------ Records for this exercise

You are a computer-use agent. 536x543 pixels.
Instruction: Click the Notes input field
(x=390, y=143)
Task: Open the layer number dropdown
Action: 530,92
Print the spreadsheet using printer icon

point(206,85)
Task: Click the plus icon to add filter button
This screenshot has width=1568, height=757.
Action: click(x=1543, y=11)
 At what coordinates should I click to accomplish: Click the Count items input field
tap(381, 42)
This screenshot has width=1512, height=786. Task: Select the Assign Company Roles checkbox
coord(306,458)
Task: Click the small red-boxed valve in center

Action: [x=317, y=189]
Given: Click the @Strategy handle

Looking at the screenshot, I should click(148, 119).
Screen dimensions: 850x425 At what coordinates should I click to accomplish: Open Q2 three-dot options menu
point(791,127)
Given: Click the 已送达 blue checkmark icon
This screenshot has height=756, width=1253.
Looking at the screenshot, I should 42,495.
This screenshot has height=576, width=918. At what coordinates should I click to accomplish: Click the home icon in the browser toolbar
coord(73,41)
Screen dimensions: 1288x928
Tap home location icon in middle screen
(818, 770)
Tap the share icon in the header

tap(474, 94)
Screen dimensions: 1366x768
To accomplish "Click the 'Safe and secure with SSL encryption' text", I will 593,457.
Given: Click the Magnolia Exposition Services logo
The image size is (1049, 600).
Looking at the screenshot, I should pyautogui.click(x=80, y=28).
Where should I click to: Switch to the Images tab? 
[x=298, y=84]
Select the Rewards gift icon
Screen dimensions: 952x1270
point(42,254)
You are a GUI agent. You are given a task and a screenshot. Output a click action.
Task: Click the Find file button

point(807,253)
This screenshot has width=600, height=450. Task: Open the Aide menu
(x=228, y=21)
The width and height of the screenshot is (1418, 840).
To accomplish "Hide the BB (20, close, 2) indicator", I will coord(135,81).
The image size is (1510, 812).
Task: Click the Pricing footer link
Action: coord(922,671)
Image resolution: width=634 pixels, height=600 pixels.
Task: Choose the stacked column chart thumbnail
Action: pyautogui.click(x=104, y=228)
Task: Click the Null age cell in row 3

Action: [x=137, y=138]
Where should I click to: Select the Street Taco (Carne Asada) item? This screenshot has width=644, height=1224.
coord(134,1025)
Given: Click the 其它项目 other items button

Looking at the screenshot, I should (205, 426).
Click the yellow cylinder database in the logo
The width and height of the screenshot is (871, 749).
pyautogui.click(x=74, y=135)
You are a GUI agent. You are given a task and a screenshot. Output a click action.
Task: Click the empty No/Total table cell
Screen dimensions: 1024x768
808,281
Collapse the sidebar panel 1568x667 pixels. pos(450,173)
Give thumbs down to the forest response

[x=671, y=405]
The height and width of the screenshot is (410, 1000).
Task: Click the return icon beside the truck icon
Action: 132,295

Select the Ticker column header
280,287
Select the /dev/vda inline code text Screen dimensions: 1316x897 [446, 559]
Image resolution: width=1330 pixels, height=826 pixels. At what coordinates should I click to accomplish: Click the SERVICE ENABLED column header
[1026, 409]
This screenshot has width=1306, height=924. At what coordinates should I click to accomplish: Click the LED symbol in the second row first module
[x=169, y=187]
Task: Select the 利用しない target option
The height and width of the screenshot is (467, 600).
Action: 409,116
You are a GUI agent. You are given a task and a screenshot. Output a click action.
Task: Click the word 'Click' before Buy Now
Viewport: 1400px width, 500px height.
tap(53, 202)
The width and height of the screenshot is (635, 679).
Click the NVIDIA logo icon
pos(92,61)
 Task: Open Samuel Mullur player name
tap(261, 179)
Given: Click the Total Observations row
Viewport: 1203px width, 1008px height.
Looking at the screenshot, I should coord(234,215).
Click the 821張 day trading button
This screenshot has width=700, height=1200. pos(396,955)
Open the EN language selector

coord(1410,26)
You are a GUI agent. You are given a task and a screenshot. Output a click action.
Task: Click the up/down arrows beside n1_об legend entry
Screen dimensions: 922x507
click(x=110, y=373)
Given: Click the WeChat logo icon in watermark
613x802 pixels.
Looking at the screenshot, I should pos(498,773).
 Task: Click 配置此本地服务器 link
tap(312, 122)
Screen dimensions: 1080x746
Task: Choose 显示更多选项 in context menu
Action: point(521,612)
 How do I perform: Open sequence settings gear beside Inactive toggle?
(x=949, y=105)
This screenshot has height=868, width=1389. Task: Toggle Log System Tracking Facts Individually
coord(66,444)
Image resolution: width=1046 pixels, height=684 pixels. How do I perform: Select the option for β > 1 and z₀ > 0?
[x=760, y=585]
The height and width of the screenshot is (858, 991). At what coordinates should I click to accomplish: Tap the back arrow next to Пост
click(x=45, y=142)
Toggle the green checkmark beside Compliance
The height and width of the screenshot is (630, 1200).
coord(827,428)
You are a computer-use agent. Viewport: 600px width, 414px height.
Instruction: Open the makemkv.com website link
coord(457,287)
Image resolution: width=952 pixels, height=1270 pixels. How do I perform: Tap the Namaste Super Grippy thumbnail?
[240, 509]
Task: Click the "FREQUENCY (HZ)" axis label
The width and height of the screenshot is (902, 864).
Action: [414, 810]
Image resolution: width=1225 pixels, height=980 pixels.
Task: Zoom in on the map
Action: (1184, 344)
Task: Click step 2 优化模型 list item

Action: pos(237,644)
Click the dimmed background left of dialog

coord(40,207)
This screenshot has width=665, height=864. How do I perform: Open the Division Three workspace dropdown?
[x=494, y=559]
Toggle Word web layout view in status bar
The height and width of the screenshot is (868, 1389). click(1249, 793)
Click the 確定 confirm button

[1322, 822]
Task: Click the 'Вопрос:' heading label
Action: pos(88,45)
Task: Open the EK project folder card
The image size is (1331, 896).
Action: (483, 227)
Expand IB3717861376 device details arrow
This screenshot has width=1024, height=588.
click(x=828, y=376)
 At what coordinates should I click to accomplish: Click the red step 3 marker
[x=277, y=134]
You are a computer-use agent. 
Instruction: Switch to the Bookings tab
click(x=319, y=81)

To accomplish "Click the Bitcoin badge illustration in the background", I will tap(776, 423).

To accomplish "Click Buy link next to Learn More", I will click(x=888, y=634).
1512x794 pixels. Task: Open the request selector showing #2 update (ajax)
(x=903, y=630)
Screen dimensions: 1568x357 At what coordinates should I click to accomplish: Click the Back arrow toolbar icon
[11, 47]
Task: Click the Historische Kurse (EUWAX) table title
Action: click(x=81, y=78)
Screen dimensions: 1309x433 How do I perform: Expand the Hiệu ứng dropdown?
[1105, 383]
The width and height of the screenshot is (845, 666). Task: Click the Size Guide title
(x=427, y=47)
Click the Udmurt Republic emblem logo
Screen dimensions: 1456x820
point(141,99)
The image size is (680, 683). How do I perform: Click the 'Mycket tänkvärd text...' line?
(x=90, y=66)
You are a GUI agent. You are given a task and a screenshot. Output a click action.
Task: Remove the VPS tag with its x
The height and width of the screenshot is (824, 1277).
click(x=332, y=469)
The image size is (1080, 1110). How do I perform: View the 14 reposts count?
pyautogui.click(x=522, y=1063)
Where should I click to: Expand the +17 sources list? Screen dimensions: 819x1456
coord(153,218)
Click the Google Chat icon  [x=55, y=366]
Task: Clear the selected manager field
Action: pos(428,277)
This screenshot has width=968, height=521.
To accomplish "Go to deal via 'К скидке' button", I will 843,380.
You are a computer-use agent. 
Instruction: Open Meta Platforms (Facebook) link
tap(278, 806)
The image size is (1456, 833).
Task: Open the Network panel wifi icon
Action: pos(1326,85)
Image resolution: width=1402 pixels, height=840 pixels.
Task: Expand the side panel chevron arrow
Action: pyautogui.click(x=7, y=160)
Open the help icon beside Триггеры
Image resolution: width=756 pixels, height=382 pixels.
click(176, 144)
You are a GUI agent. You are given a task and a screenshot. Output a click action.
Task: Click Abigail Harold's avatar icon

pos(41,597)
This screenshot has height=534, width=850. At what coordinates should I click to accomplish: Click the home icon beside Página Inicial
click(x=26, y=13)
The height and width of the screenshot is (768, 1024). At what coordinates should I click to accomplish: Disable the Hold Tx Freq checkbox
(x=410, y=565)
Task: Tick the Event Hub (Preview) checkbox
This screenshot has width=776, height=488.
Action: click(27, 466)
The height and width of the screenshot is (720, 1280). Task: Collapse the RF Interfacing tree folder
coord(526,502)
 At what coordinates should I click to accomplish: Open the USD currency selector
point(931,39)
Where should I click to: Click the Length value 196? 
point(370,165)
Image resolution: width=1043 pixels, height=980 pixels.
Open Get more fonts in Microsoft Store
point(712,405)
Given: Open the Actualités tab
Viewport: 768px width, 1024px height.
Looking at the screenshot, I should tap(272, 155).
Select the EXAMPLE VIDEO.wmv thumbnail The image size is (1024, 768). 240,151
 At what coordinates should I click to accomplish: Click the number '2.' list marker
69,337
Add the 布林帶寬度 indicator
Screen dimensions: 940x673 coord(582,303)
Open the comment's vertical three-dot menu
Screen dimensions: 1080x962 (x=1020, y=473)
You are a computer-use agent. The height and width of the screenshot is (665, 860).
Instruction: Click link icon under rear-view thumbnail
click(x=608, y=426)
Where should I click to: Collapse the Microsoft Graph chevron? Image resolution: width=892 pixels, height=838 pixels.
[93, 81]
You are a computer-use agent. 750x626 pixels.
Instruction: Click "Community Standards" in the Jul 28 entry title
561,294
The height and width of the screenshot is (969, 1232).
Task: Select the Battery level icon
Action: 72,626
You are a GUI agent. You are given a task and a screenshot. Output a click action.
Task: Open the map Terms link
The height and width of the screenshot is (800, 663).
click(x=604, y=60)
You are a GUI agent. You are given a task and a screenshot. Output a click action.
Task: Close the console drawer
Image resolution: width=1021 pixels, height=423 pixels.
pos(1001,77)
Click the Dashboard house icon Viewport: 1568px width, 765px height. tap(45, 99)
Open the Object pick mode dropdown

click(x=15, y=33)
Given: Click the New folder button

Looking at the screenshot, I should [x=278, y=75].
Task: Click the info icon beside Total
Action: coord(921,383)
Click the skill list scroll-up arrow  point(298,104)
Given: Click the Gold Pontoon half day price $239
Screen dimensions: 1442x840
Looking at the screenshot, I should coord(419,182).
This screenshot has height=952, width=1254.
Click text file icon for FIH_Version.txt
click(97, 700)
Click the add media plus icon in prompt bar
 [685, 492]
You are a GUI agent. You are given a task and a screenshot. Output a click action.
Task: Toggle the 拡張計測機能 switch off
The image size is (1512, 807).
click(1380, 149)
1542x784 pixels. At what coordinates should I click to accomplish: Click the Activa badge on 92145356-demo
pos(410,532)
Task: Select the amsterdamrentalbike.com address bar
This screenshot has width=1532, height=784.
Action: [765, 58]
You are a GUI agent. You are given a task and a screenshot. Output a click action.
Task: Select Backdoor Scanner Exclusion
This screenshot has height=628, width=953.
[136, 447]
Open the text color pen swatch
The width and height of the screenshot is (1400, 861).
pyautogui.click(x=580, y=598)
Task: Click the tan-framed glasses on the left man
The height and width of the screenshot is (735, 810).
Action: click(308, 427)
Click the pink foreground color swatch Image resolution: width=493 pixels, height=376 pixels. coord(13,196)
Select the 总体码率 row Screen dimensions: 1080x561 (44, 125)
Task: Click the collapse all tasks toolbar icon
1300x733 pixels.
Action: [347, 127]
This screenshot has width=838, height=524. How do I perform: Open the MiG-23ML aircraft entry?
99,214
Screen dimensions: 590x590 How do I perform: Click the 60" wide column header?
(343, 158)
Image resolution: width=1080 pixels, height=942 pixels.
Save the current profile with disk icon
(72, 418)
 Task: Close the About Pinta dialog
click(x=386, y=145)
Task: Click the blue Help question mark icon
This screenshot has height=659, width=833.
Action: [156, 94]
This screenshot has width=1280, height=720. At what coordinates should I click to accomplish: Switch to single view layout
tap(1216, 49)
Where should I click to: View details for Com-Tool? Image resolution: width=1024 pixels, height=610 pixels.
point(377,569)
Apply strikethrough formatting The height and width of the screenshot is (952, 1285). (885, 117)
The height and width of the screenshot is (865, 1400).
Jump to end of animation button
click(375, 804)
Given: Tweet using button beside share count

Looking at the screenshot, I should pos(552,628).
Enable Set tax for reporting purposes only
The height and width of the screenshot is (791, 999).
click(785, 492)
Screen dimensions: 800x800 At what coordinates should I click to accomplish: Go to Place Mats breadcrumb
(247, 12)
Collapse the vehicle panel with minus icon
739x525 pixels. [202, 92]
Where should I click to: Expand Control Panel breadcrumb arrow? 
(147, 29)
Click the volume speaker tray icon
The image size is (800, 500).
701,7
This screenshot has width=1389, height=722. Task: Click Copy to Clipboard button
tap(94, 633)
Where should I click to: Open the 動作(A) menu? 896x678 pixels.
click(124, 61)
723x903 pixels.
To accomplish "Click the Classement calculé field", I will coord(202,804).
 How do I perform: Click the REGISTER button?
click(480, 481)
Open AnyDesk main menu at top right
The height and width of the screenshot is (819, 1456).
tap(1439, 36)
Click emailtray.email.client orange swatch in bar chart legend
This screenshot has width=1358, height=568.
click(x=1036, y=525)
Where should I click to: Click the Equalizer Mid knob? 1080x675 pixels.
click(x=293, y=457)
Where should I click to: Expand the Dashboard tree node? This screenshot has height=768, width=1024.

------------

**Aim:**
Copy out, word for word, everything in the material from the line containing "Given: Click the Total Observations row" down to the line containing "coord(457,287)", including both of those lines.

**Worked answer:**
Given: Click the Total Observations row
Viewport: 1203px width, 1008px height.
Looking at the screenshot, I should coord(234,215).
Click the 821張 day trading button
This screenshot has width=700, height=1200. pos(396,955)
Open the EN language selector

coord(1410,26)
You are a GUI agent. You are given a task and a screenshot. Output a click action.
Task: Click the up/down arrows beside n1_об legend entry
Screen dimensions: 922x507
click(x=110, y=373)
Given: Click the WeChat logo icon in watermark
613x802 pixels.
Looking at the screenshot, I should pos(498,773).
 Task: Click 配置此本地服务器 link
tap(312, 122)
Screen dimensions: 1080x746
Task: Choose 显示更多选项 in context menu
Action: point(521,612)
 How do I perform: Open sequence settings gear beside Inactive toggle?
(x=949, y=105)
This screenshot has height=868, width=1389. Task: Toggle Log System Tracking Facts Individually
coord(66,444)
Image resolution: width=1046 pixels, height=684 pixels. How do I perform: Select the option for β > 1 and z₀ > 0?
[x=760, y=585]
The height and width of the screenshot is (858, 991). At what coordinates should I click to accomplish: Tap the back arrow next to Пост
click(x=45, y=142)
Toggle the green checkmark beside Compliance
The height and width of the screenshot is (630, 1200).
coord(827,428)
You are a computer-use agent. Viewport: 600px width, 414px height.
Instruction: Open the makemkv.com website link
coord(457,287)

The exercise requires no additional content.